Surviving a Blizzard – The Lessons I Learnt

how to survive a blizzard

Watauga County in the Western North Carolina Mountains got hit with a massive ice storm, that rained heavily for over 18 hours in below freezing 26°F temperatures. Rain, upon hitting the trees, power lines and the roads, froze instantly to everything that got wet.

My Personal Survival Story

I was all alone on Christmas Eve 2009. I walked out onto my front porch in the dark, to see what was going on with the intense rain storm that had just started coming down very hard.

It was very cold out, well below freezing – Not a good sign. The front porch was covered in a thin layer of ice, which I didn’t even notice, until it was too late. I slid sideways across the front porch and fell down the front stairs, hitting each of the 8 stairs on the way down – Ouch!

I ended up laying face down in a snow bank at the bottom of the stairs, alone in the dark, and in a lot of pain, quickly being drenched by the heavy freezing rain. I was all alone up there and I had no one to call for help. I thought I was going to die. I managed to get slowly untwisted and turned around and crawled back up the icy steps and into the house. My backside was black and blue for days and I was in a lot of pain.

Christmas Morning 2009, it had rained on and off all night, but it was starting to come down very hard now. It was 26°F, well below freezing. It was beginning to look like a frozen disaster area.

While I was on the phone with my parents, I heard a loud snap and a big crash – something big had just hit the front of the house. The phone line went dead along with the power. Something had snapped my utility lines from the pole to the house. I could see the wires laying on the ground from the side window. I now had a large tree branch sticking out of my front porch roof – Great!

Christmas Day 2009, the rain was still coming down very hard, instantly freezing to everything it touched. I managed to make a raincoat out of a heavy trash bag, and with my old 1954 Rotary Phone in a plastic bag, I made my way next door to my neighbor’s house, hoping he still had a land line and power. That wasn’t very easy to do, as their mountain driveway was longer, and in worse shape than mine. It was ice covered and very slippery.

All I could hear around me was snap and crash, as tree tops were falling all over the place. One encounter with a tree branch, and you were dead. I had to climb over a few fallen trees to make it up their driveway. It was a real mess up there. When I reached their house, a tree branch was laying across the roof of their truck. As expected, their phone line was out as well. I had something hot to drink and headed back home again.

Christmas Night 2009, the road was now blocked in both directions by many large fallen trees. I was now trapped here until help arrived. The freezing rain finally stopped and had turned into heavy snow. I could hear generators running down in the valley all night. The next night was totally quiet.

> [SOURCE DATA]
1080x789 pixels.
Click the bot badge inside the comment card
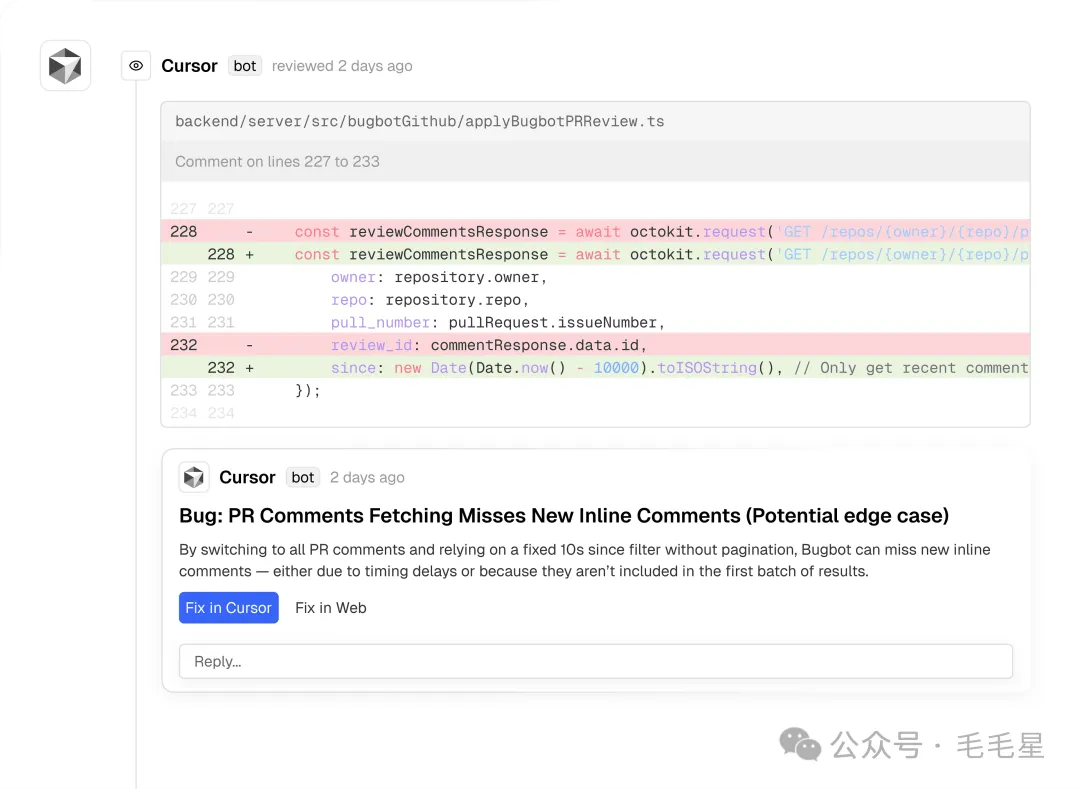coord(302,477)
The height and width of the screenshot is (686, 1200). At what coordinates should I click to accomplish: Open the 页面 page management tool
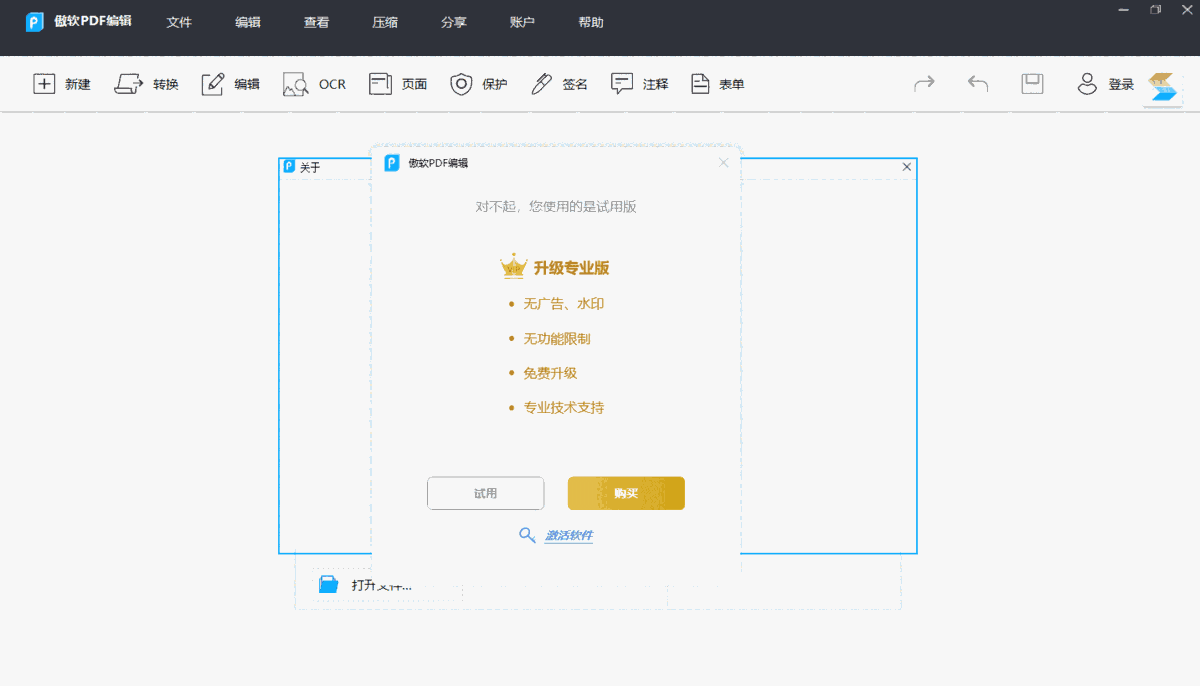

> [INSTRUCTION]
Reproduce everything in the ice storm account from "It was very" down to "down – Ouch!", word for word.

> [RESULT]
It was very cold out, well below freezing – Not a good sign. The front porch was covered in a thin layer of ice, which I didn’t even notice, until it was too late. I slid sideways across the front porch and fell down the front stairs, hitting each of the 8 stairs on the way down – Ouch!